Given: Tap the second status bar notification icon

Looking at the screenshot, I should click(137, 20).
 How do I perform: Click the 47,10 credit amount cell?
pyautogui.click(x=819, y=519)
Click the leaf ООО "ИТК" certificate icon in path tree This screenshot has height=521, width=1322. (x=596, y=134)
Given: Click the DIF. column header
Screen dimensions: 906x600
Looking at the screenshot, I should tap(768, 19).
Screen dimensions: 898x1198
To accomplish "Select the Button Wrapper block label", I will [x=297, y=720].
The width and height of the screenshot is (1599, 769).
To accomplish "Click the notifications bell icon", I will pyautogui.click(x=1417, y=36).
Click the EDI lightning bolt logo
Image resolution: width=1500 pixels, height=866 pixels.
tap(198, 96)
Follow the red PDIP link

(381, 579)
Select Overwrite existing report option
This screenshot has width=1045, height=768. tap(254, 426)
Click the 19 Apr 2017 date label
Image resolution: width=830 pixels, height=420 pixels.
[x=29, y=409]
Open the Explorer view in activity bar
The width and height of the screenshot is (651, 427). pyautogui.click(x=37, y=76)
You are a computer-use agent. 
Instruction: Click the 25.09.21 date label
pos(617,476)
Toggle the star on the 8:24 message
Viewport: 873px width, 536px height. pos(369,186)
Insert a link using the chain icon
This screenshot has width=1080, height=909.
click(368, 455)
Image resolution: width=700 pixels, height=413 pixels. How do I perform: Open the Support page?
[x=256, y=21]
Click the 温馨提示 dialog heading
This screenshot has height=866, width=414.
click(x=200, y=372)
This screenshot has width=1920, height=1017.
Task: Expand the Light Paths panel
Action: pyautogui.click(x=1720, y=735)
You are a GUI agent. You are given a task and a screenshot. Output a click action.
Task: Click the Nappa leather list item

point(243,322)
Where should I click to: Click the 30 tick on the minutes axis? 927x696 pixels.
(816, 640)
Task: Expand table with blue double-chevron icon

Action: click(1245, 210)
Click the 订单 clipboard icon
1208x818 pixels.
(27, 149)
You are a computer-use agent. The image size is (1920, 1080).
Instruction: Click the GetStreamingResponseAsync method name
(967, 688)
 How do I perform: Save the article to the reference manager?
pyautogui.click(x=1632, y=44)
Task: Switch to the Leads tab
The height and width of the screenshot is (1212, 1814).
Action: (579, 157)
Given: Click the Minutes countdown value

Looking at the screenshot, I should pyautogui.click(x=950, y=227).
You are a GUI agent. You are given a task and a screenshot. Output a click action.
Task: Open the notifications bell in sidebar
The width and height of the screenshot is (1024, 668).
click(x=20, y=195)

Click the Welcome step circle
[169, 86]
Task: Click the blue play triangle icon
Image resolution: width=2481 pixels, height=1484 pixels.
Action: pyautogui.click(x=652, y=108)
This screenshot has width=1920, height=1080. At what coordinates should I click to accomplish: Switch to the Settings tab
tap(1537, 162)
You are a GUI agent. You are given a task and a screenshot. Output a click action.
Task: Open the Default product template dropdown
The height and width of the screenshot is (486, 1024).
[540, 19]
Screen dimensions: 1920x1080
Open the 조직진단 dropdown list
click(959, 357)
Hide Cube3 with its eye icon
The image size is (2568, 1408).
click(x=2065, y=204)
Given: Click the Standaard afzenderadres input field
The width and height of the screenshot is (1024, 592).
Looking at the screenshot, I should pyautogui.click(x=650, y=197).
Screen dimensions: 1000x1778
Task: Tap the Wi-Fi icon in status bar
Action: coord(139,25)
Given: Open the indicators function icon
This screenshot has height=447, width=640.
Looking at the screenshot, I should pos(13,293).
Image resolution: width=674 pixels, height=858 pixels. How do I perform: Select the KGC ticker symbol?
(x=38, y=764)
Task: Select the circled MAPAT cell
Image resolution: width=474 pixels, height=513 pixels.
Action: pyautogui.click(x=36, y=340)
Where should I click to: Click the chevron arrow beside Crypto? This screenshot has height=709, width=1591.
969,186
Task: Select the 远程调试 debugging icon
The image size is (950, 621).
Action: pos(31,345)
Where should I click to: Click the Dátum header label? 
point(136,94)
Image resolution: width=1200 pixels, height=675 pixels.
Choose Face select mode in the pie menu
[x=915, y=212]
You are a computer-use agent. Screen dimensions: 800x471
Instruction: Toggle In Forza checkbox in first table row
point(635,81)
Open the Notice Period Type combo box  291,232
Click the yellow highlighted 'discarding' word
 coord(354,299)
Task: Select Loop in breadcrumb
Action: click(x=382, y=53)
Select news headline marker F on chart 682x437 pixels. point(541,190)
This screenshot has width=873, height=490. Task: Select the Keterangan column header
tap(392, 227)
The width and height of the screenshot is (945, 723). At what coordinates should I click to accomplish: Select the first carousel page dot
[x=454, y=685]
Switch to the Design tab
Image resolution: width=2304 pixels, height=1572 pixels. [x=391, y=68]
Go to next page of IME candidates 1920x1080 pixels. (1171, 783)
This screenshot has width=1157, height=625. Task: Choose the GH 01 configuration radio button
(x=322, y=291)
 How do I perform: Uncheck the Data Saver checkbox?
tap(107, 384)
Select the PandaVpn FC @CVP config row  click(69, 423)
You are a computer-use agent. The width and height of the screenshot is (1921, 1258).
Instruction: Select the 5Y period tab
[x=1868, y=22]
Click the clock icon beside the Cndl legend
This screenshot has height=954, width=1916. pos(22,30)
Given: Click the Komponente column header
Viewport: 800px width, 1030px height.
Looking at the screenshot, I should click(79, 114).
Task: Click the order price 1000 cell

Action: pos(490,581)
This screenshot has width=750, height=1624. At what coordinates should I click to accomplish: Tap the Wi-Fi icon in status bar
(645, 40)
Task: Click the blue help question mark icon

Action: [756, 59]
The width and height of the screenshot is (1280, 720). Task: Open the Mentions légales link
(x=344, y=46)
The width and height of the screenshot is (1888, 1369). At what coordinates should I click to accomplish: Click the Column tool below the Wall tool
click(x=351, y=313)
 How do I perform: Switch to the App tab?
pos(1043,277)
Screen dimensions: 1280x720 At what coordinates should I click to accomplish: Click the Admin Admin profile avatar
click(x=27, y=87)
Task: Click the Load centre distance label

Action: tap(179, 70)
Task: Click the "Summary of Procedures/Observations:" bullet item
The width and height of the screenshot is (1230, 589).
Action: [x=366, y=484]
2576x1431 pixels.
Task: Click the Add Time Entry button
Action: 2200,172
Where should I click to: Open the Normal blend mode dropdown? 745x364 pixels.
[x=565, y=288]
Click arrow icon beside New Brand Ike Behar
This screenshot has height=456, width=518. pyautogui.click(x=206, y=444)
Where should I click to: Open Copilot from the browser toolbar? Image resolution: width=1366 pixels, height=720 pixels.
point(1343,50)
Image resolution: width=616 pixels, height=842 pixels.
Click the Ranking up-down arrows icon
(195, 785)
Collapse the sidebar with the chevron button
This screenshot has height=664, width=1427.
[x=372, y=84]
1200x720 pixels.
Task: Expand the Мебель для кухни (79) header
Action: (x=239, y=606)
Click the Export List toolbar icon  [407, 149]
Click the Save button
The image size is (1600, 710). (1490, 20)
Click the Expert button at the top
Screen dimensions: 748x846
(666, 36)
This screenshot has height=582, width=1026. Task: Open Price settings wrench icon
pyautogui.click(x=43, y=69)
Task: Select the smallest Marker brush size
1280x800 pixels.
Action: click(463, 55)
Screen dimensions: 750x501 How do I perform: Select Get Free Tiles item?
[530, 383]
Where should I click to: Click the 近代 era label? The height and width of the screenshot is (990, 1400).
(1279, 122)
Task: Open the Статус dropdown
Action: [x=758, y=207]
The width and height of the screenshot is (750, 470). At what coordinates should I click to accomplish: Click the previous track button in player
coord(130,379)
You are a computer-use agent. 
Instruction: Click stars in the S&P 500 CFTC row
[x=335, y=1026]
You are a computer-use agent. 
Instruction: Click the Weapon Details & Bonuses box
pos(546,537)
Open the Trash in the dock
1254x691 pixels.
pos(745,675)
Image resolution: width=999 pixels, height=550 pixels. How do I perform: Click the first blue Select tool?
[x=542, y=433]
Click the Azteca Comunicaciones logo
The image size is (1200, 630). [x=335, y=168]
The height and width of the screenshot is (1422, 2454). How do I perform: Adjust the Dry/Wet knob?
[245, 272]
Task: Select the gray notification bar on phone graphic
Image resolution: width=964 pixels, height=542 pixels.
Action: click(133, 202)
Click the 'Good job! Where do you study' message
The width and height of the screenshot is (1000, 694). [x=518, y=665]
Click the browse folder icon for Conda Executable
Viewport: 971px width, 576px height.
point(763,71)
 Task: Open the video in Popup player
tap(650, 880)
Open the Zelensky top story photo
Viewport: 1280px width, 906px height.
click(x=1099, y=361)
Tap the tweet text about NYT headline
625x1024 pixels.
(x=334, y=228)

== Objective ==
Pick out each line above that contains the word "blue", and copy those lines.

== Task answer ==
Task: Expand table with blue double-chevron icon
Task: Click the blue play triangle icon
Task: Click the blue help question mark icon
Image resolution: width=999 pixels, height=550 pixels. How do I perform: Click the first blue Select tool?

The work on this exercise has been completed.